* [TASK PROMPT]: Below are some records. Print exactly the lines between the one holding "Task: Open the 查找 (Find) binoculars tool" and the one holding "This screenshot has width=292, height=204.", inclusive, and nothing else.
━━ EXERCISE DATA
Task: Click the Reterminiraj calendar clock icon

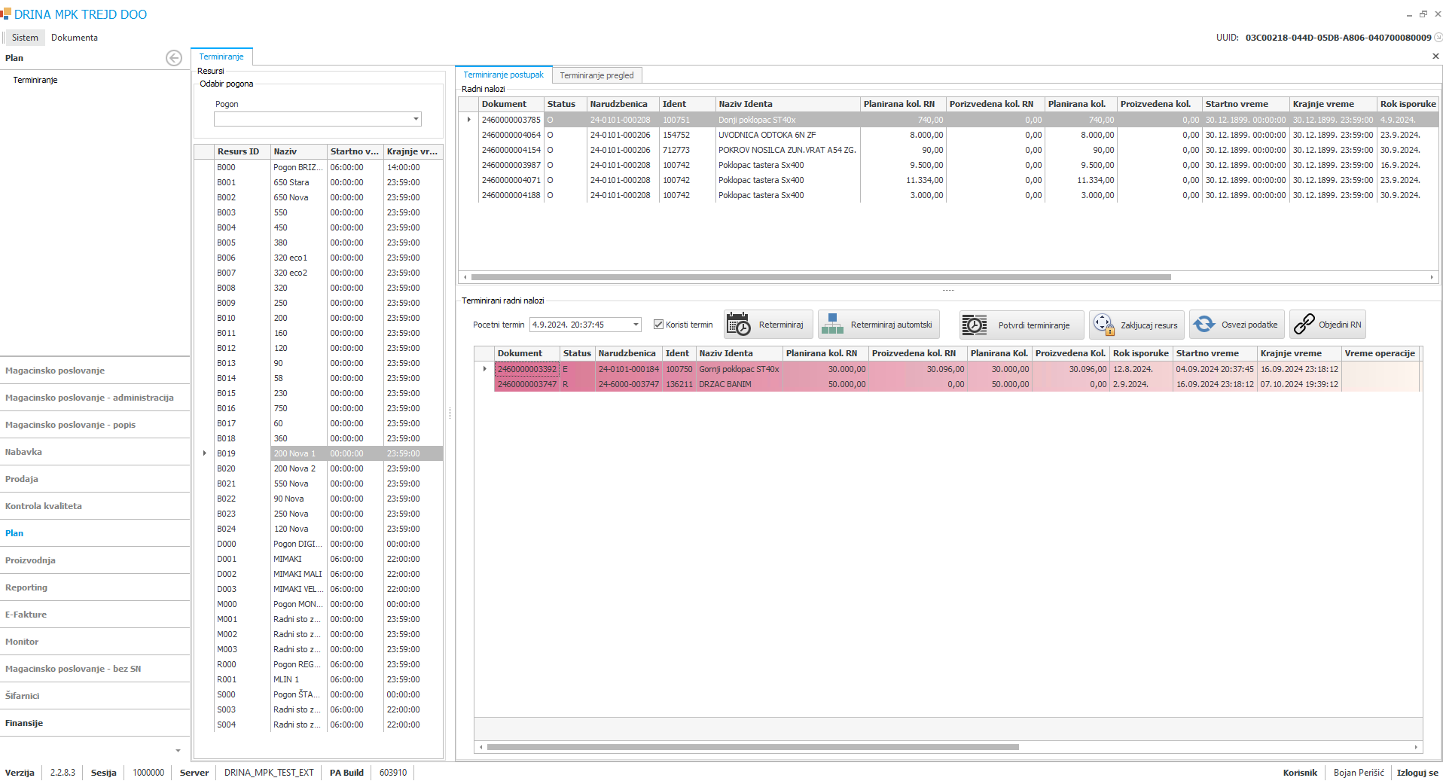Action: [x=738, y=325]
━━━━
━━ EXERCISE DATA
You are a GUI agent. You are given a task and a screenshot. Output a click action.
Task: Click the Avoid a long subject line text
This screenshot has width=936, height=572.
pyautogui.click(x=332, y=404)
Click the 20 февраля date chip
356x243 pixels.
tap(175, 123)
━━━━
━━ EXERCISE DATA
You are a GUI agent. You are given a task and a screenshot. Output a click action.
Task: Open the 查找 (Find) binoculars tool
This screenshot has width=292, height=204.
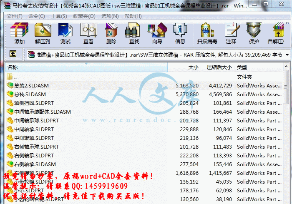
━━━━
* [EXERCISE RESULT]:
Task: Open the 查找 (Find) binoculars tool
This screenshot has width=292, height=204.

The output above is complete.